§ **What to work on**: Reproduce the data below word for word, omitting the pictures.

Entries provided below:

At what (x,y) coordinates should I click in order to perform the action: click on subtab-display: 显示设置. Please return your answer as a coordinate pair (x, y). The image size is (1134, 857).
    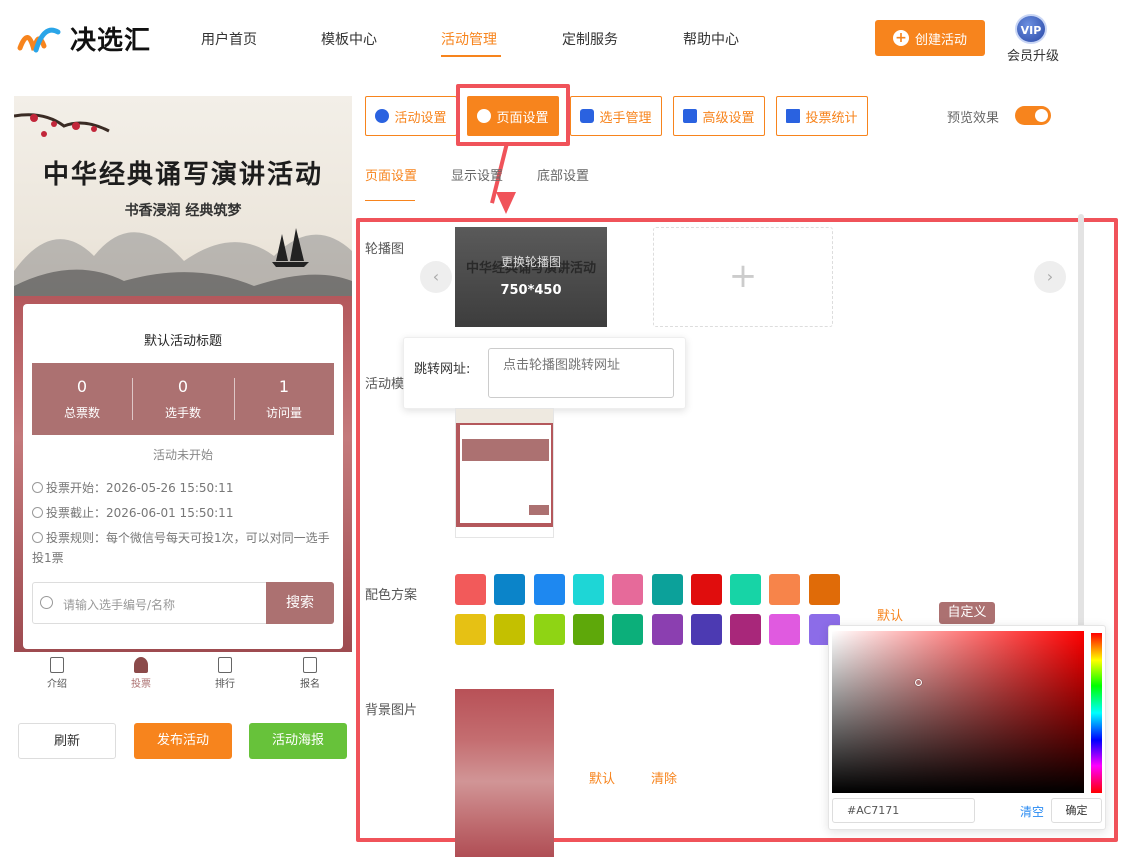
    Looking at the image, I should click on (477, 174).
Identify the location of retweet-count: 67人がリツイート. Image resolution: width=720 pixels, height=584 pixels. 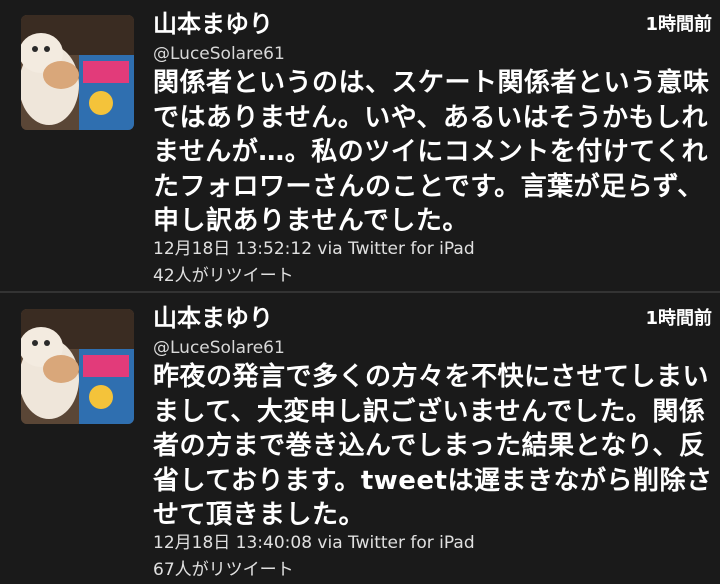
(224, 568).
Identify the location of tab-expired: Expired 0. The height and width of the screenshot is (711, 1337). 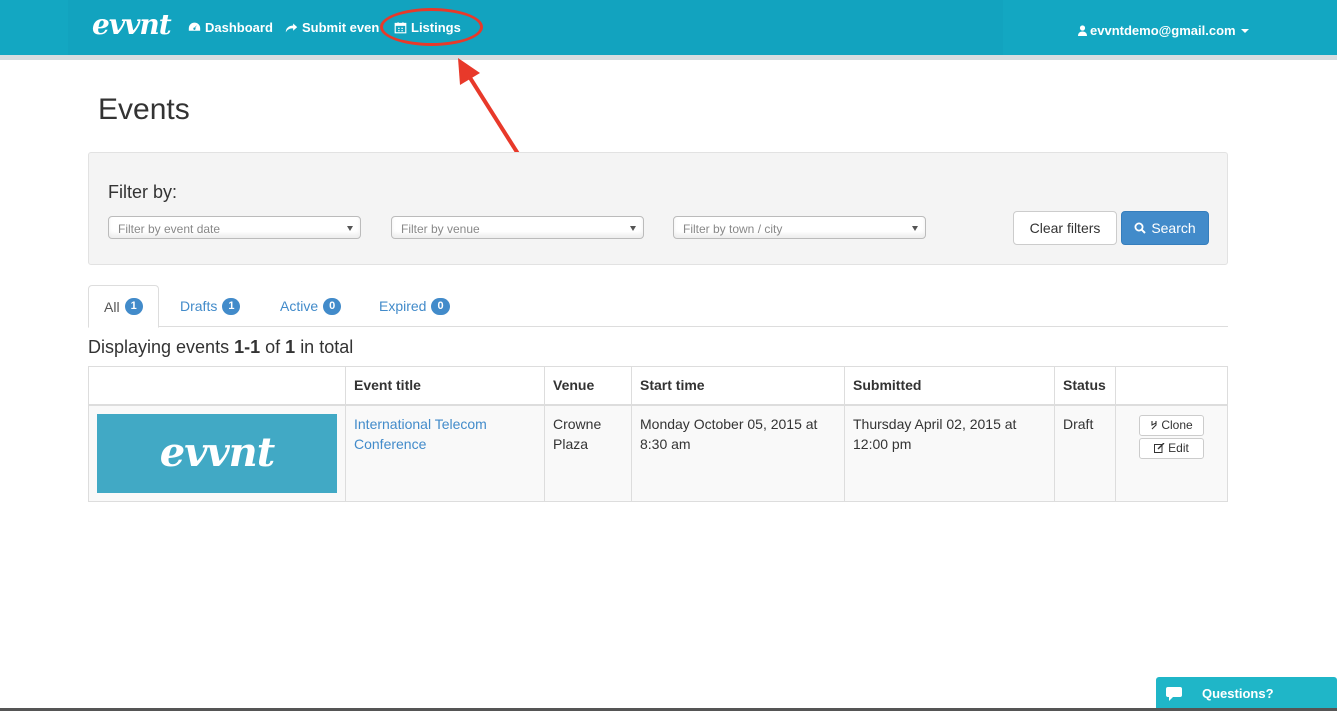
(414, 306).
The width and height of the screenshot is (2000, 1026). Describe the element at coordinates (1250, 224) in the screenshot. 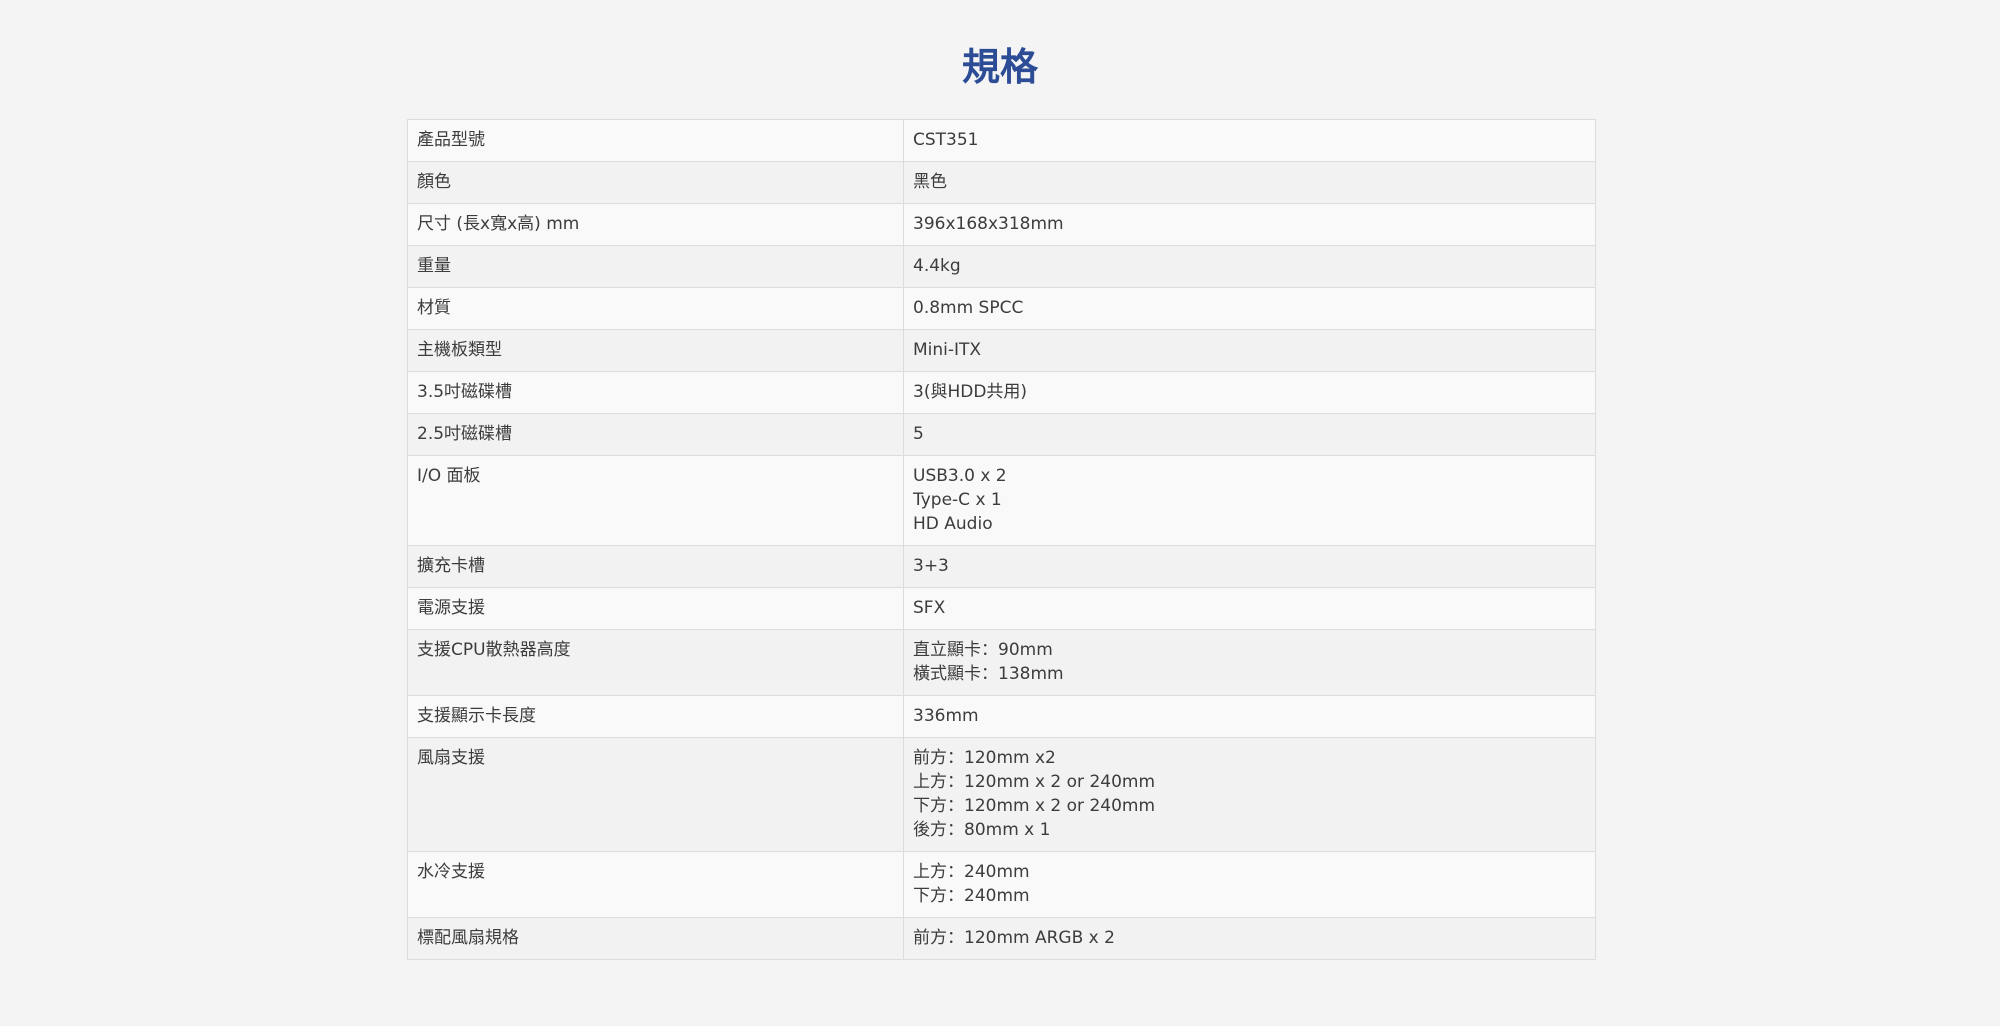

I see `spec-value: 396x168x318mm` at that location.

End of Entries provided.

§ **Task response**:
At what (x,y) coordinates should I click in order to perform the action: click on subtab-display: 显示设置. Please return your answer as a coordinate pair (x, y). The image size is (1134, 857).
    Looking at the image, I should click on (477, 174).
Identify the location of retweet-count: 67人がリツイート. Image resolution: width=720 pixels, height=584 pixels. 
(224, 568).
Identify the location of tab-expired: Expired 0. The height and width of the screenshot is (711, 1337). 
(414, 306).
The width and height of the screenshot is (2000, 1026). Describe the element at coordinates (1250, 224) in the screenshot. 

I see `spec-value: 396x168x318mm` at that location.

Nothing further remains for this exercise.